NPR's business news begins with the latest on the deadlock here in Washington.


GREENE: We've been following the story all this hour: House Republicans have been expected to announce their own plan to end the partial government shutdown and avert a default on the national debt. But House Speaker John Boehner came to the microphones a short while ago and kept things very vague.


REPRESENTATIVE JOHN BOEHNER: There are a lot of opinions about what direction to go. There have been no decisions about what exactly we will do. But we're going to continue to work with our members on both sides of the aisle.

GREENE: Let's bring our congressional correspondent Tamara Keith in. Tam, when we spoke earlier this hour, you had said that there might not be enough Republican support for a plan that Boehner was coming up with. Is that what might have happened here?

TAMARA KEITH, BYLINE: That's exactly what it looks like happened. He went in with a plan. He came out with: We've got a lot of ideas, here. And that was basically the vibe I got from California Republican Darrell Issa. When he was exiting the meeting, I asked him what the support level was among House Republicans, and whether it was unanimous.

REPRESENTATIVE DARRELL ISSA: Unanimous would be Democratic Party. We're the Republican Party, so we're nearly unanimous, at best.

KEITH: At best. And there have been just a - House Republicans are really struggling with how to move forward, here.

GREENE: House Speaker John Boehner in a position that is becoming all too familiar. But let's just step back, if we can, Tamara. We had a Senate plan. There was talk of a bipartisan deal to avert the default on the debt and the government shutdown, or this Republican plan, maybe not enough support for it.

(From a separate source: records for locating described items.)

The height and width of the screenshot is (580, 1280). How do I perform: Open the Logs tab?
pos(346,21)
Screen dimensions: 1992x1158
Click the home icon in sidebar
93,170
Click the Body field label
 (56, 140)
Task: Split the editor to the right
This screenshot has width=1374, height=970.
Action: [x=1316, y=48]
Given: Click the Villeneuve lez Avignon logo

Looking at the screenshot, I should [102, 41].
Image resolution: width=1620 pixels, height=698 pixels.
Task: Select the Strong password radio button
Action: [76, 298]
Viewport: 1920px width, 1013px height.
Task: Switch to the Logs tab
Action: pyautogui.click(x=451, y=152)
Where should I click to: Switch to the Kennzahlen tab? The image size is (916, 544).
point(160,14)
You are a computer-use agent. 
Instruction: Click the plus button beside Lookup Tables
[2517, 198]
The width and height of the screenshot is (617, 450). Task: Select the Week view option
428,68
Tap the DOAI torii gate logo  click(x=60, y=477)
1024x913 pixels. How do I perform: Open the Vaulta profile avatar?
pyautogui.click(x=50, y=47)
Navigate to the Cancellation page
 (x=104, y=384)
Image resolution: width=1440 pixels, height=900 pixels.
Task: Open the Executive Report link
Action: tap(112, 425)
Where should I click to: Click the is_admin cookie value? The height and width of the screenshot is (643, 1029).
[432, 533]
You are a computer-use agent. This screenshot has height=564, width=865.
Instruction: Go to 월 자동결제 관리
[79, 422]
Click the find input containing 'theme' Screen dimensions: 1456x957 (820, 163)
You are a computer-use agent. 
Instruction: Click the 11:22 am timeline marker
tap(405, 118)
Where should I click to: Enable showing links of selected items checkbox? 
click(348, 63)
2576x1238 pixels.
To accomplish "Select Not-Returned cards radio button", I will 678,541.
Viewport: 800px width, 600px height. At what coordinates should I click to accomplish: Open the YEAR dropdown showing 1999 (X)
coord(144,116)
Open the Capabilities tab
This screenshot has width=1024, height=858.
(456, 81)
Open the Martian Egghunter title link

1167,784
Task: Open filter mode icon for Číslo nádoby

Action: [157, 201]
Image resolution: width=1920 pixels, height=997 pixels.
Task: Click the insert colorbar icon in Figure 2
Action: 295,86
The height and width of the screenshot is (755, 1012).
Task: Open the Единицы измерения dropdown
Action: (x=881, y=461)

Are we any closer to a compromise on these two issues today?

KEITH: The Senate is still moving forward, and there's this idea that sometimes it's darkest before the light. Sometimes when there's total chaos here in the capital and you don't know which way is up, ultimately, that leads to something emerging that will actually work. And this could be part of Boehner telling his members that they just have to go with Democratic support or go with the Senate plan.

GREENE: All right. We'll be following that story all day long on NPR News. That's our congressional correspondent, Tamara Keith. Thanks, Tamara.